Insulting the Germans as Nazis and blaming all of Greece's current problems on them, has poisoned the political climate in Europe, and may scuttle the new bailout will need this summer. Germany is a democracy too, and lawmakers no longer have a mandate for more bailouts.

You can't win "battles" and "wars" against partners, only against enemies. And enemies will no longer send money your way.
Stefan K, Germany (Hamburg)
"Syriza also agreed to crack down on tax evasion, although why collecting taxes is supposed to be a defeat for a leftist government is a mystery to me."

Because it's something the creditors would like to see, it becomes a bargaining chip. Maybe the new government would like to get in another negotiated debt reduction, before going through with this. That's too bad though, because if they would actually crack down on tax evasion and corruption, everybody's mood would brighten up.
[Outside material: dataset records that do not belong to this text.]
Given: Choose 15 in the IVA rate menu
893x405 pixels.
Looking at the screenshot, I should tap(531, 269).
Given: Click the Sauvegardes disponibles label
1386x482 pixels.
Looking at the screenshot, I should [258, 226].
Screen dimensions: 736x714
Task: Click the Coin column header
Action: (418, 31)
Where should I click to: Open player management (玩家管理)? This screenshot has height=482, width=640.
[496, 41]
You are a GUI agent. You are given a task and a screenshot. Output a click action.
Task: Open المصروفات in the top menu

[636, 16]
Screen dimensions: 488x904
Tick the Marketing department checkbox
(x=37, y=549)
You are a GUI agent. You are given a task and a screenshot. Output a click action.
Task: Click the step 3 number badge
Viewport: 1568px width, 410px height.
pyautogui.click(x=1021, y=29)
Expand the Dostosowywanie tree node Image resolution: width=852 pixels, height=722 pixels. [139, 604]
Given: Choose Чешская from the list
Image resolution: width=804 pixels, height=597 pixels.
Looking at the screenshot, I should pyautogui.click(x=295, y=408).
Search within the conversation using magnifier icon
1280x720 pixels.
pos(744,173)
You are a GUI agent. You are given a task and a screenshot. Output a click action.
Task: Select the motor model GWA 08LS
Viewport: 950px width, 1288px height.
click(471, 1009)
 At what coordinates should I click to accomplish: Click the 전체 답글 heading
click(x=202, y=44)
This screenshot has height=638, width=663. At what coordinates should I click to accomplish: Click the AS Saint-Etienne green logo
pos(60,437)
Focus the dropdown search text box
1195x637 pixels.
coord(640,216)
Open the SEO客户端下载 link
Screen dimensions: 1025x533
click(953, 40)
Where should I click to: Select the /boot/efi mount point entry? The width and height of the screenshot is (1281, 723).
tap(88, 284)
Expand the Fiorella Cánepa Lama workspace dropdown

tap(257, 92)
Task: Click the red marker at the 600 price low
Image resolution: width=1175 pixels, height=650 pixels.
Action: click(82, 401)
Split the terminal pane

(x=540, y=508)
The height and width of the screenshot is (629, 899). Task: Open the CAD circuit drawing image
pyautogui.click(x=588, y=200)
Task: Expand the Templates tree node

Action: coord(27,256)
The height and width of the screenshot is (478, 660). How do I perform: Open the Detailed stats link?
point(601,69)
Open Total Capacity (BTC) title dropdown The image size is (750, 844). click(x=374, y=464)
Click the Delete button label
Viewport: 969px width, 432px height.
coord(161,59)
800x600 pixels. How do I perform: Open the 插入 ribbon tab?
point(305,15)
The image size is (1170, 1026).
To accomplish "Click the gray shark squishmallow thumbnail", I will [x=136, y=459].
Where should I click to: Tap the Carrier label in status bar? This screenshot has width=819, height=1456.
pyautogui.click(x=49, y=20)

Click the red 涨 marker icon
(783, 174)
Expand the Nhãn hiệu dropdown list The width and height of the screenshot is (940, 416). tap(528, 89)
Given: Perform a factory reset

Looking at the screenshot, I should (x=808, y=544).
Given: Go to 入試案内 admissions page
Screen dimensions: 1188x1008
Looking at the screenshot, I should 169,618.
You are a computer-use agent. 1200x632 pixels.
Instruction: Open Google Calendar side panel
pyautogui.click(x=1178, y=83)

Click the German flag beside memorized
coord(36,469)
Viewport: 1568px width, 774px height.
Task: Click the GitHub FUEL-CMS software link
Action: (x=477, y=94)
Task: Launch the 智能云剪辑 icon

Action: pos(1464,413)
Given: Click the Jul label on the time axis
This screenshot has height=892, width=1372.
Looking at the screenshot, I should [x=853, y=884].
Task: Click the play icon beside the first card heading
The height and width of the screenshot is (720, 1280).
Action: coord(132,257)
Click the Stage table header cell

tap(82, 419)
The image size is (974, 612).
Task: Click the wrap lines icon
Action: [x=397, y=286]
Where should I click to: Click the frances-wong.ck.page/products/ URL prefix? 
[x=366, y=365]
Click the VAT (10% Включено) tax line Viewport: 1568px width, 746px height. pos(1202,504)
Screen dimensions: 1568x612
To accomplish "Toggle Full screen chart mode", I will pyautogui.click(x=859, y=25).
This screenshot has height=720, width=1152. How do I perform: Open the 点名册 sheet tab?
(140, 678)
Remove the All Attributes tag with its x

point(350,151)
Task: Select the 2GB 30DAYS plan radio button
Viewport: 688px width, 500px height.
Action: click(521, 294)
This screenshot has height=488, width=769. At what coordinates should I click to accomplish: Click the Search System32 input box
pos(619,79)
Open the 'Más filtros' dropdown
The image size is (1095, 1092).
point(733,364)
And Greece would get the benefit of the doubt in other matters.
Nico (Glasgow)
Why would foreign interests want to see tax evasion and corruption disappear from Greece, when they hold most of the big companies and investments there? It's not like Siemens would be happy to lose procurements because they cannot bribe anyone any more.
alflylong (New Jersey)
If Mr. Krugman do to himself what he praise the greeks, he will be in jail for crook.
Roland Berger (Ontario, Canada)
The debtors, and governments they put in place, are just trying to diminish their lost. They just don't care about what Greek people will have to suffer.
Carlo 47 (Italy)
Dear Mr Krugman,
your analysis is perfect and it is much more than an opinion.
I would like to intervene anyway on an open question you raise on your article.
You ask yourself why Greece accepted before those harsh conditions, and you suppose that it was for fear of the worst.

On that I would disagree, because the rules were agreed by the Troika in 2012 with the corrupted and clientilist right wing government of Mr Samaras, who didn't touched the corruption system, because he was part of it, he didn't touch the macroscopic tax evasion, because the tax evaders were part of his clientilist system.
If he would have frighted those two pilasters, that would have meant his political suicide, so he catted pensions, wages, public officers and sold the Greek best properties to the same debtors banks, with great joy of the Troika, which so they were kept quite giving them something else in exchange.

The great wonder is therefore the connivance of the Troika, driven with the rigid rules defined by Ms Merkel and Mr Schäuble, which applied an additional rule: the connivance to silence.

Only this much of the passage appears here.